It’s a question that came up as I looked over an old NYT blog post on a story the paper had done about machine-generated stories; specifically, a profile of Narrative Science, a start-up that takes data and turns out stories from it. (I wrote about that piece late last year as well.) The NYT blog post riffs about the value not just of turning out sports stories, as Narrative Science is best known for doing, but more broadly on how much easier it can be for the average person to understand prose rather than spreadsheets.
For people who value words, the scientists at Narrative Science have good news. Up to now, the computer tools for helping people make sense of data have mostly been on-screen dashboards that distill mounds of information into graphs or symbols resembling traffic lights — green is good, red is bad.
“Story is a much more accessible medium,” said Kristian Hammond, chief technology officer of Narrative Science and a professor at Northwestern University. “It expresses what’s most important and expresses it first, and in words so it’s understandable to humans.”
“The narrative rules in terms of cognition,” Mr. Hammond said.
And up to a point, that’s true. Narrative is a great way of imparting information. I was talking to some very smart computer scientists the other day, and they framed nicely how they saw the main uses of language-generation engines like Narrative Science: The first is simply to turn out simple – and not-so-simple – stories (by itself a development that will likely have a profound impact on journalism). Another is to – as the NYT blog post suggests – help make it easier to digest data by turning numbers into words. And yet another use is to generate prose reports about that data: What’s the biggest number, smallest increase year-on-year, etc. There’s no question there can be value in all these applications – especially if they don’t cost a lot to create and can be done at scale.
But other information formats have their advantages too: Video can convey emotion much more strongly than text when done well. Data visualization allows for tremendous amounts of interaction and exploration. (And, as I learned when I started out in broadcasting, “the pictures are much better on radio.”) The real question is how best to use each type of format for the story/information you have.
There are lots of great visualizations out there that convey information that could never be well-told in text; the groundbreaking theyrule is just one example, but of course there are many more. And there’s beauty in spreadsheets, too (I can’t believe I said that); I had a business-side colleague at the Journal who could glance over an A3-sized spreadsheet in 8-point font and immediately home in on an errant number. He didn’t need a visualization, or a auto-generated text story to help him understand what the message the numbers were conveying. (In fact, they would probably have gotten in the way.)

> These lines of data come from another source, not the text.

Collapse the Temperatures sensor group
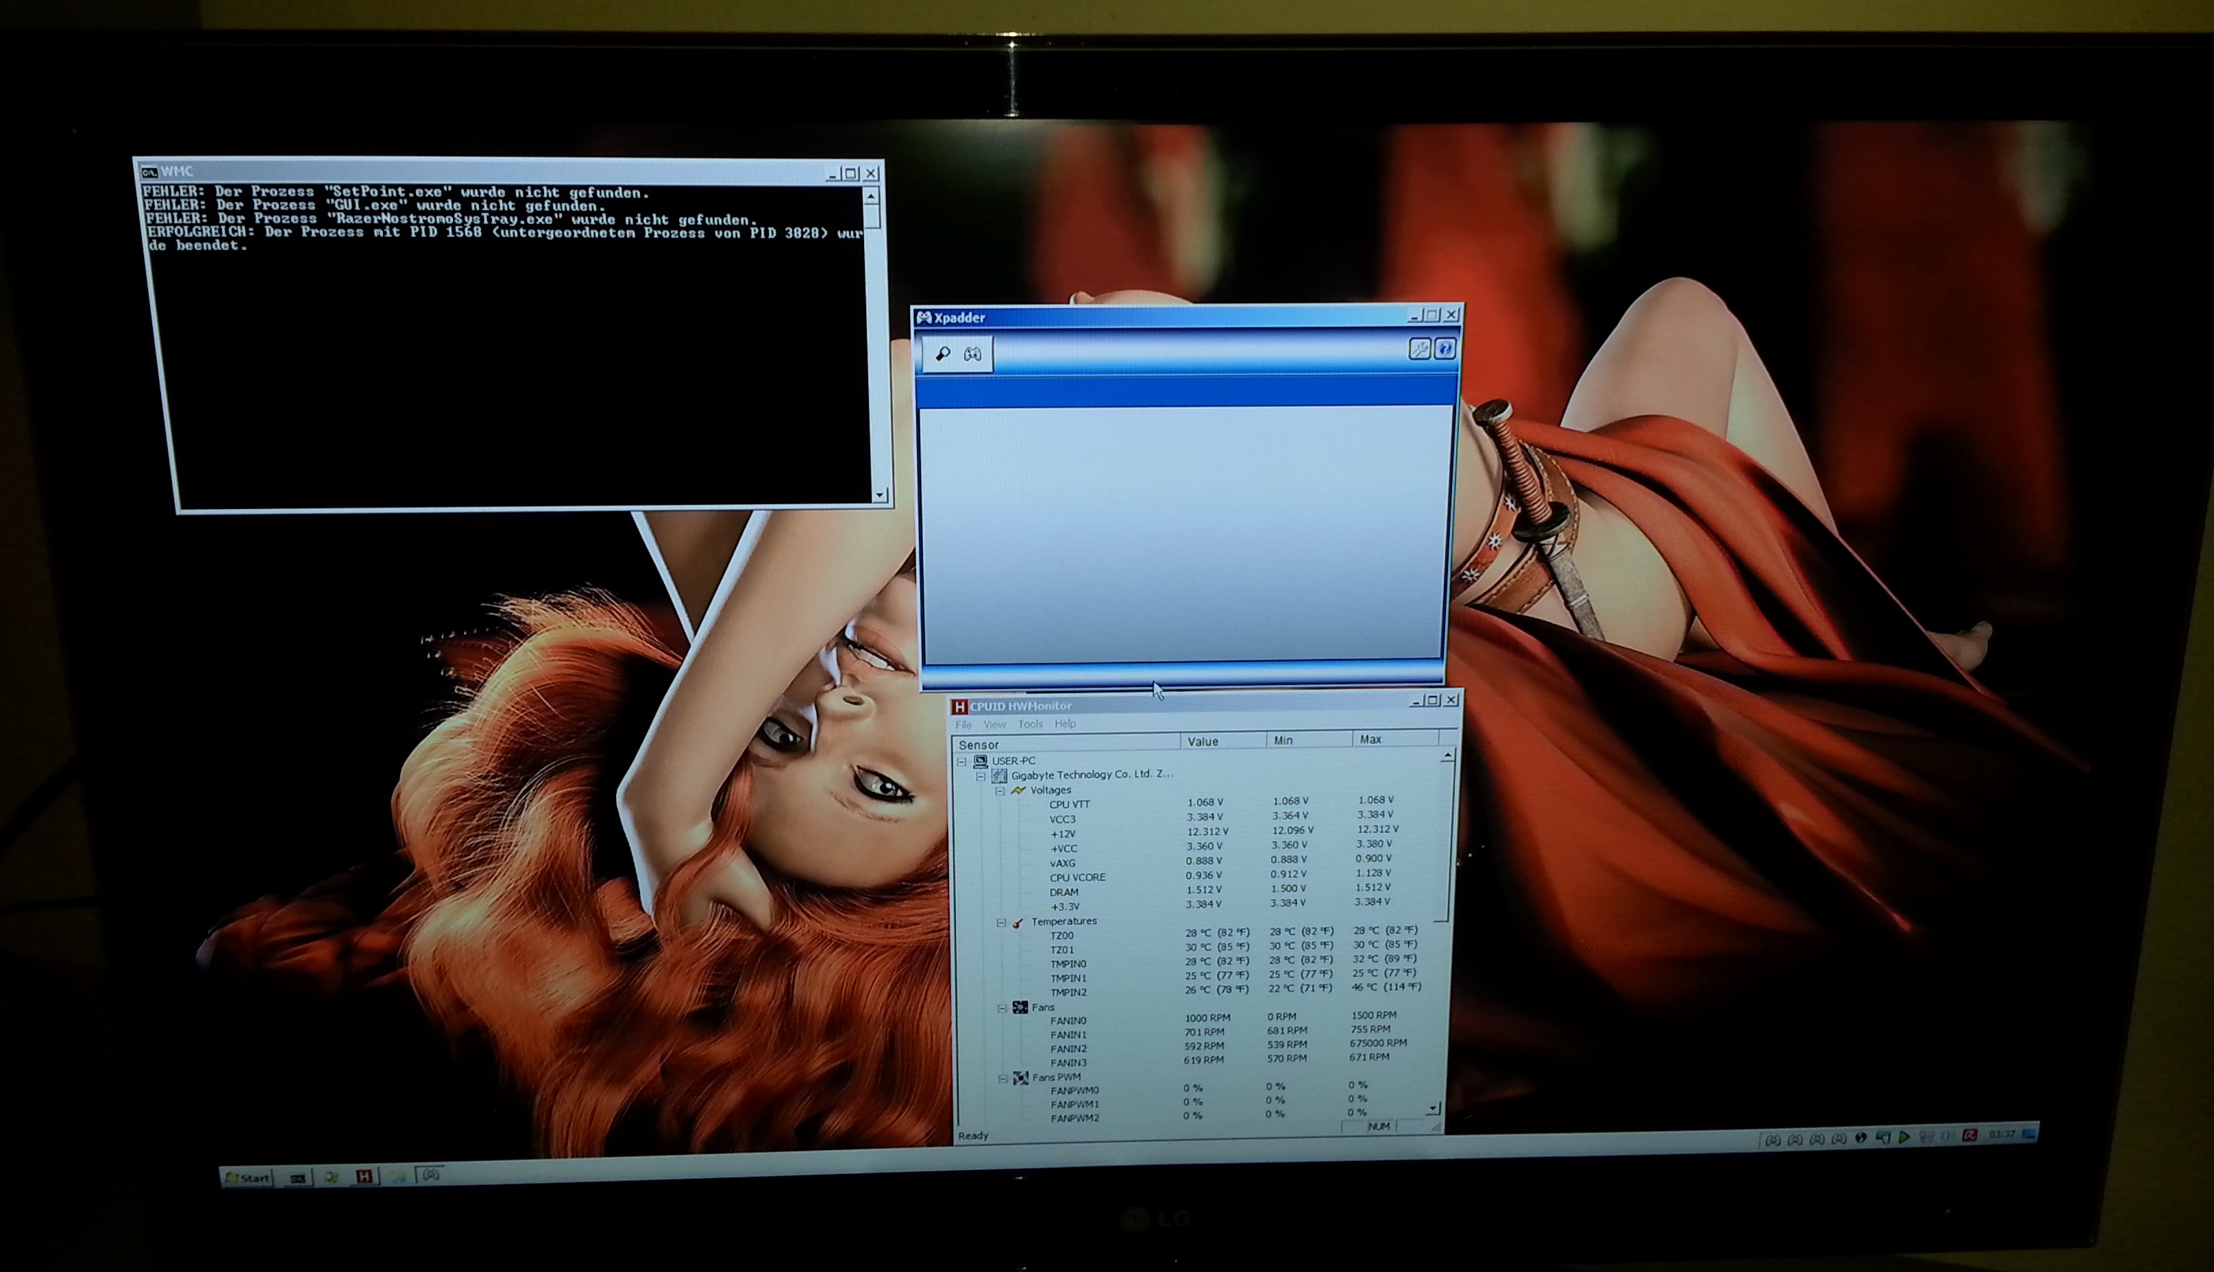The width and height of the screenshot is (2214, 1272). 1001,923
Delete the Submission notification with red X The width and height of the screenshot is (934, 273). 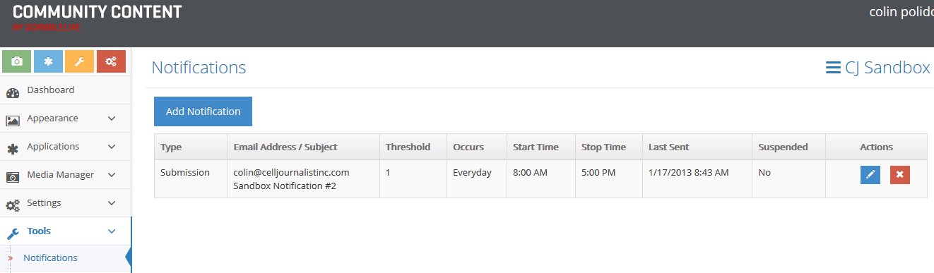click(x=900, y=174)
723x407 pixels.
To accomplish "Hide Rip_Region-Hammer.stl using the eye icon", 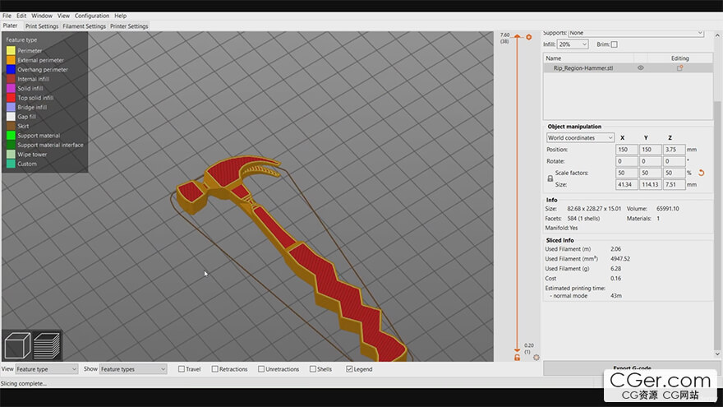I will (x=641, y=68).
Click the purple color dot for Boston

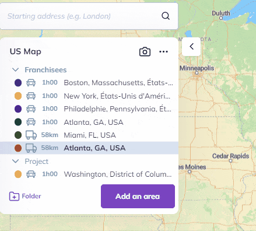18,83
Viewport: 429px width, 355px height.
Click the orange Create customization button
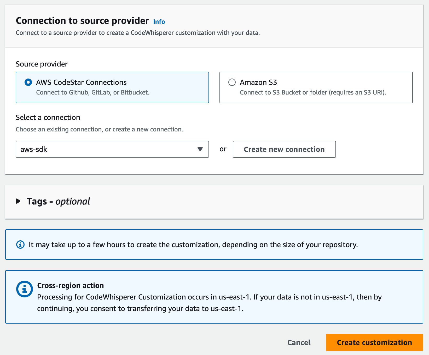tap(374, 342)
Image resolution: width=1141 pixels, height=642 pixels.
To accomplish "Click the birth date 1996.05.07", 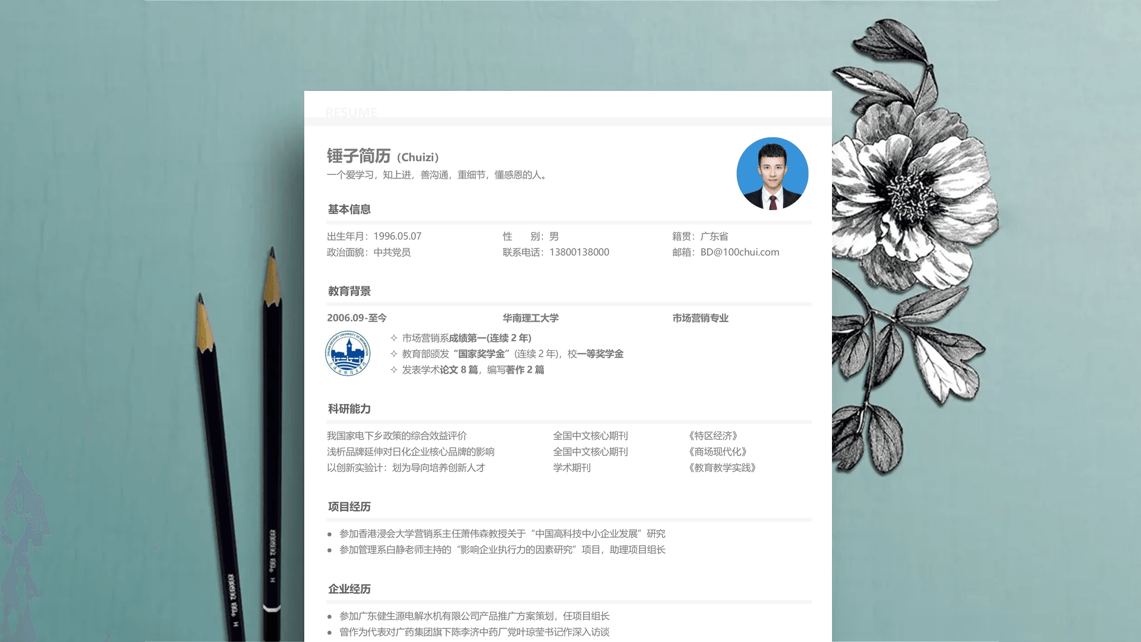I will click(x=397, y=236).
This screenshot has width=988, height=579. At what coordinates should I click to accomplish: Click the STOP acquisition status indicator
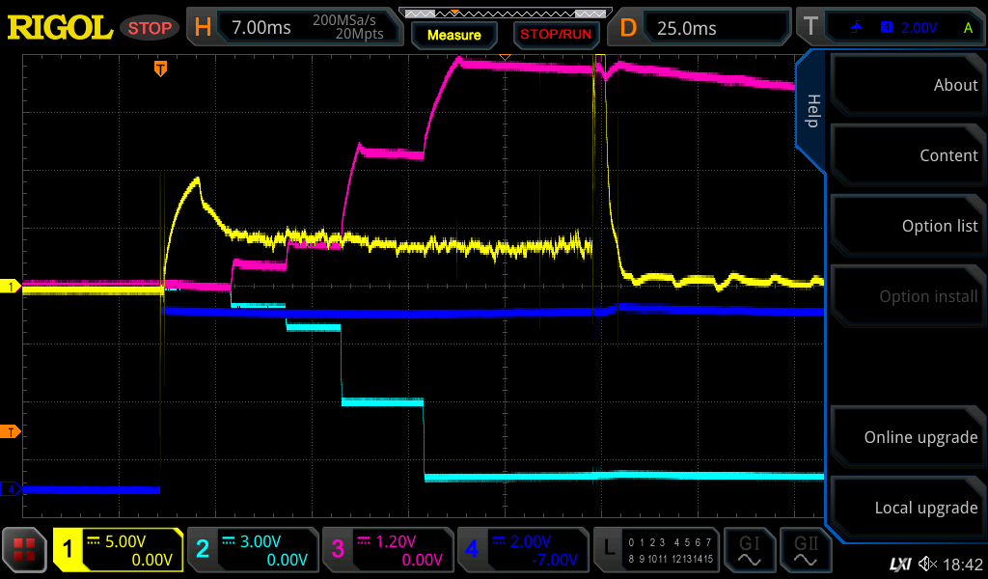tap(150, 28)
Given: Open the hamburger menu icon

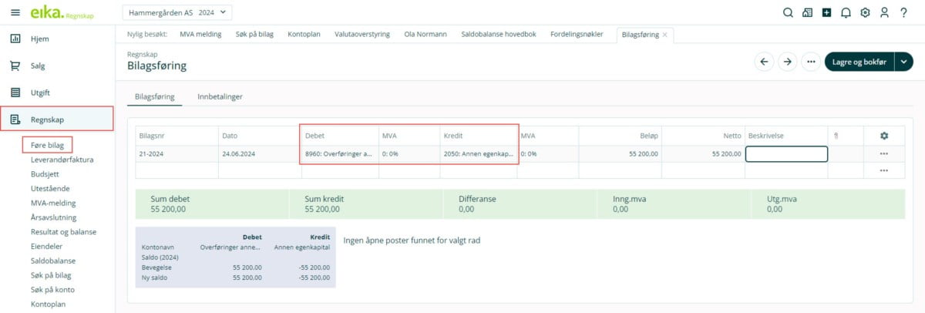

Which is another way of saying that we shouldn’t necessarily favor one information format over any other; they all have advantages and disadvantages – and, in any case, people’s capacity to understand information formats and “grammars” evolves over time. (Contrast the style of any 1950s film with the pace of a modern, MTV-inspired movie). As visualizations become more commonplace, people will learn to use them as instinctively as children now swipe their fingers over any screen they see.
The real leap forward here – assuming machine story generation and natural-language processing capabilities progress apace – is the increasing ease of converting from one format to another, and our ability to present information in multiple formats for multiple audiences and purposes.